[About this exercise] Copy exactly the lines of the records below, and only those lines, beginning with the line that contains "Given: Switch to GAME TIME commands" and ending with the line that contains "Task: Click the lookup".

Start of Source data

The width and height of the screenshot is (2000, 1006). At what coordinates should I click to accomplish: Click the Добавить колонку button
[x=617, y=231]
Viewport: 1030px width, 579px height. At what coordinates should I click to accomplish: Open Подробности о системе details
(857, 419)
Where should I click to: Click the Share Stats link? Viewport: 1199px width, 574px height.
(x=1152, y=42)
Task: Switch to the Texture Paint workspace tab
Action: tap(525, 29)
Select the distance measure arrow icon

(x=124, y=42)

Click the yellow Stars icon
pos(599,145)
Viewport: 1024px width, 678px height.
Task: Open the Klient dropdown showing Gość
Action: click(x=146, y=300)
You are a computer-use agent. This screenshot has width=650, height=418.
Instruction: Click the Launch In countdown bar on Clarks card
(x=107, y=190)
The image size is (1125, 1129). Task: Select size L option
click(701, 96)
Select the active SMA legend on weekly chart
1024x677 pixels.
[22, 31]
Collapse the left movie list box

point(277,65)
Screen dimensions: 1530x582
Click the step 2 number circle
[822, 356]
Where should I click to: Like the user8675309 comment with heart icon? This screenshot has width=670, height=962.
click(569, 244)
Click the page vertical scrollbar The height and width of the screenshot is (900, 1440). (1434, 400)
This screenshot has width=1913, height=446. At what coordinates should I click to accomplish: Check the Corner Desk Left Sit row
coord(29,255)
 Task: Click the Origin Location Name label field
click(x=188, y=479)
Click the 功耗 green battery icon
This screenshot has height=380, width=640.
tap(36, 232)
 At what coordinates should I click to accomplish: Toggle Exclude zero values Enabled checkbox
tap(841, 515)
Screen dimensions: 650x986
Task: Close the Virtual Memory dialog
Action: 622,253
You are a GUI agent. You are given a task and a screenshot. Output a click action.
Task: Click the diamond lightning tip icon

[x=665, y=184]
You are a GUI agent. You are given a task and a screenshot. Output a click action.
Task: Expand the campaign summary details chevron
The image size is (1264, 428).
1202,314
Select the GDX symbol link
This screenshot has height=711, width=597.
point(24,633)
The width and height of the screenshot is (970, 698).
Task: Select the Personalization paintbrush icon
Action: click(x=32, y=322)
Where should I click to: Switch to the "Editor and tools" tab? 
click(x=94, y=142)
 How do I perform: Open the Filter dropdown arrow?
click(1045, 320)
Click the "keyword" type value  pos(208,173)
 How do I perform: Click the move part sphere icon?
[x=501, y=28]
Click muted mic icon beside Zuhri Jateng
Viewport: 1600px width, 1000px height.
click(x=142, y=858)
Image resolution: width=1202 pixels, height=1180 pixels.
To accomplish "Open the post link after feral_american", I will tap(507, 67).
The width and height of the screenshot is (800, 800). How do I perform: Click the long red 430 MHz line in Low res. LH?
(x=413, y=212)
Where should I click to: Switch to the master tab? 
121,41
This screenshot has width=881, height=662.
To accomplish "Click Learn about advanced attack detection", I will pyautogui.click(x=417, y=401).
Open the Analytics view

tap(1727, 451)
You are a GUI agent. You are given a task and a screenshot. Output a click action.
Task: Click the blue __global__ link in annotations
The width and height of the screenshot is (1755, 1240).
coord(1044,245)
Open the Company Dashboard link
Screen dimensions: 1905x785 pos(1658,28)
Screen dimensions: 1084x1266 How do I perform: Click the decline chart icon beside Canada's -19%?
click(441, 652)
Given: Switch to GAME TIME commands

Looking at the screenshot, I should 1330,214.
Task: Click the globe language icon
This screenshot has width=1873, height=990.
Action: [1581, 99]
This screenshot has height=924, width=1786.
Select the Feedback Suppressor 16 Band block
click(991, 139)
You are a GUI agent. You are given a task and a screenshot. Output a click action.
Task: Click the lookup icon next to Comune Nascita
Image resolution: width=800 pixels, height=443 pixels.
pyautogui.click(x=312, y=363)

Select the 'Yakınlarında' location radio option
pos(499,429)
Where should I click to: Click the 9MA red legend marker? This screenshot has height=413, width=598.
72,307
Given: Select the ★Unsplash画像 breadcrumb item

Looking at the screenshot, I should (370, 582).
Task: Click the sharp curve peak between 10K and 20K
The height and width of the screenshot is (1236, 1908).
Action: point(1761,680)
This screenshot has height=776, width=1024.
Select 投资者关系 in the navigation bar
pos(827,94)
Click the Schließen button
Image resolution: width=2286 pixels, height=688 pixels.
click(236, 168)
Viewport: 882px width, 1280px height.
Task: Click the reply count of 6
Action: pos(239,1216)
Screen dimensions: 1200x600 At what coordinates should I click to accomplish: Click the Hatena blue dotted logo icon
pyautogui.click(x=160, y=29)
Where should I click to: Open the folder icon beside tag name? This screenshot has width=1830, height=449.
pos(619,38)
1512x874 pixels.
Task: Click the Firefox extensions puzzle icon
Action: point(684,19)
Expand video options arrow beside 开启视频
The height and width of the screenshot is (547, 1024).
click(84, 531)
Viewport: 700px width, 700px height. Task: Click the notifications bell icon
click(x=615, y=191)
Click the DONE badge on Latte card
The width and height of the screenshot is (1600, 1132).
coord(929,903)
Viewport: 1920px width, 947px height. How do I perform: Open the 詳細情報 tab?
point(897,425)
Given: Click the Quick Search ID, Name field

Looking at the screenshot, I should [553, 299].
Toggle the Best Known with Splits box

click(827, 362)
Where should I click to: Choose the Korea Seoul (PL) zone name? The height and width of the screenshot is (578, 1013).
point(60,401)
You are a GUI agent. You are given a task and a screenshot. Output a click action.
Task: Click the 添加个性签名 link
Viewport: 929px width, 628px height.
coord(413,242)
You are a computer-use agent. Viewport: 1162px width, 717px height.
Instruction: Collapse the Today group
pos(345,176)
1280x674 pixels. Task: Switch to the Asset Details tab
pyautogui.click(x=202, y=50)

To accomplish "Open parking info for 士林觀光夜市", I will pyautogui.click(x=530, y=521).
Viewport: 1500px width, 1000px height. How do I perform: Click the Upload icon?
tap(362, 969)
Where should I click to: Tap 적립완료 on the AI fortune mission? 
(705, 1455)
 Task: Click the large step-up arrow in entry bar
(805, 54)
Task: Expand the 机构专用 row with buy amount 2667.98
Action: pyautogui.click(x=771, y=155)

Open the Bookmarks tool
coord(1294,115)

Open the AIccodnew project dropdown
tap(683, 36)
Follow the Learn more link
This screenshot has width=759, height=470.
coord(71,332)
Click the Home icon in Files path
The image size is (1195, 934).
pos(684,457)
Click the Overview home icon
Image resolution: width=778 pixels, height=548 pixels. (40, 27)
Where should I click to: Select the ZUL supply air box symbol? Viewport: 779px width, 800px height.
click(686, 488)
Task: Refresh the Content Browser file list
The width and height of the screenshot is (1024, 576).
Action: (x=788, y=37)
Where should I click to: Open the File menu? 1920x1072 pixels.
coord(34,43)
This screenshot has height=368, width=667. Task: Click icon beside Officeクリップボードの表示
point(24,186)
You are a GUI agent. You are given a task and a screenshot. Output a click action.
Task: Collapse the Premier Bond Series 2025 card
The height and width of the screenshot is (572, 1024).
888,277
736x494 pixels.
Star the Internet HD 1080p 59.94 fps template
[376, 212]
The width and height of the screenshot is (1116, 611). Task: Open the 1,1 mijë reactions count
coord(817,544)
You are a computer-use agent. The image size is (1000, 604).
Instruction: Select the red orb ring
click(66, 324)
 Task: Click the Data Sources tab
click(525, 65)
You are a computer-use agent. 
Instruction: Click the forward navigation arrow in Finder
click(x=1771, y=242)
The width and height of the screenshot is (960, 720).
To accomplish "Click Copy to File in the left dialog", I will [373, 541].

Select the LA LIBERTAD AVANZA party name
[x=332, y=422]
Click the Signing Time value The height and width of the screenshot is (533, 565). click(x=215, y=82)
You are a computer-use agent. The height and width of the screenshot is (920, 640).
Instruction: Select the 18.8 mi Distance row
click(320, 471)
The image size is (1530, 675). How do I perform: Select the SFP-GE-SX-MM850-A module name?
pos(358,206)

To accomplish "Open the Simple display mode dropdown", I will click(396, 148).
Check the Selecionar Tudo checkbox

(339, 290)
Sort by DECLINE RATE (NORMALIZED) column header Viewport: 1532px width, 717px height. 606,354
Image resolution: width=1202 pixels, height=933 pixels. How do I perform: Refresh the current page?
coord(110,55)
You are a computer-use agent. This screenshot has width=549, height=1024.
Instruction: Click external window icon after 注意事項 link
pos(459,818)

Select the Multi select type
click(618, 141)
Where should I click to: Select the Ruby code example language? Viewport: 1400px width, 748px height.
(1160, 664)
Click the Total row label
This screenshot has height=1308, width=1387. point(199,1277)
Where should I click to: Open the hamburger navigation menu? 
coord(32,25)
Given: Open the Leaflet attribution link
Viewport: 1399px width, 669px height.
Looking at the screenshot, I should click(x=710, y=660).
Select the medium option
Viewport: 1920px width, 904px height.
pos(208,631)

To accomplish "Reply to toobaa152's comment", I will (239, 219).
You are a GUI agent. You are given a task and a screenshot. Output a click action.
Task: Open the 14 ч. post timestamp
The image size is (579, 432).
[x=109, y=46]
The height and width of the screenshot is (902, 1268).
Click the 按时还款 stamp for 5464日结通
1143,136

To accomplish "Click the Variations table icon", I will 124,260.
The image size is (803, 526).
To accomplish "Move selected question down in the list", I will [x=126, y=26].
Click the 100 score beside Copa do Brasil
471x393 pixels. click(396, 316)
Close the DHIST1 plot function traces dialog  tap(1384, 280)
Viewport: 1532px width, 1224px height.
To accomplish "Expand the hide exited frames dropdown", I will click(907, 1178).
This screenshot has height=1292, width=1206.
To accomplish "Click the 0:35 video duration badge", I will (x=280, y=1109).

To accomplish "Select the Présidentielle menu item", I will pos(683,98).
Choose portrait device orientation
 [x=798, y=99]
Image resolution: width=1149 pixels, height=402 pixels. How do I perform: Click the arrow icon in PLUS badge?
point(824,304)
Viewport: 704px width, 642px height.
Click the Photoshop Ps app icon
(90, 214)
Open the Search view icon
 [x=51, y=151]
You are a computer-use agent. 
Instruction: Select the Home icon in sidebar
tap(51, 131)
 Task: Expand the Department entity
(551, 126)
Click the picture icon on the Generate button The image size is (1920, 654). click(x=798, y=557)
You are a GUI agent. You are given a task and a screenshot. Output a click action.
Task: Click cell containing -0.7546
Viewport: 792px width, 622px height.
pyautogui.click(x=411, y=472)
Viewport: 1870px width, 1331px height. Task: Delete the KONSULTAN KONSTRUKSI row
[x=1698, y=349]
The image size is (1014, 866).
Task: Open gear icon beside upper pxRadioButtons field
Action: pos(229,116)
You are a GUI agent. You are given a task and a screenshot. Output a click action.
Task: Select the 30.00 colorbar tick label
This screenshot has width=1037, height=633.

End of Source data

[Task result]
Given: Switch to GAME TIME commands

Looking at the screenshot, I should 1330,214.
Task: Click the globe language icon
This screenshot has width=1873, height=990.
Action: [1581, 99]
This screenshot has height=924, width=1786.
Select the Feedback Suppressor 16 Band block
click(991, 139)
You are a GUI agent. You are given a task and a screenshot. Output a click action.
Task: Click the lookup icon next to Comune Nascita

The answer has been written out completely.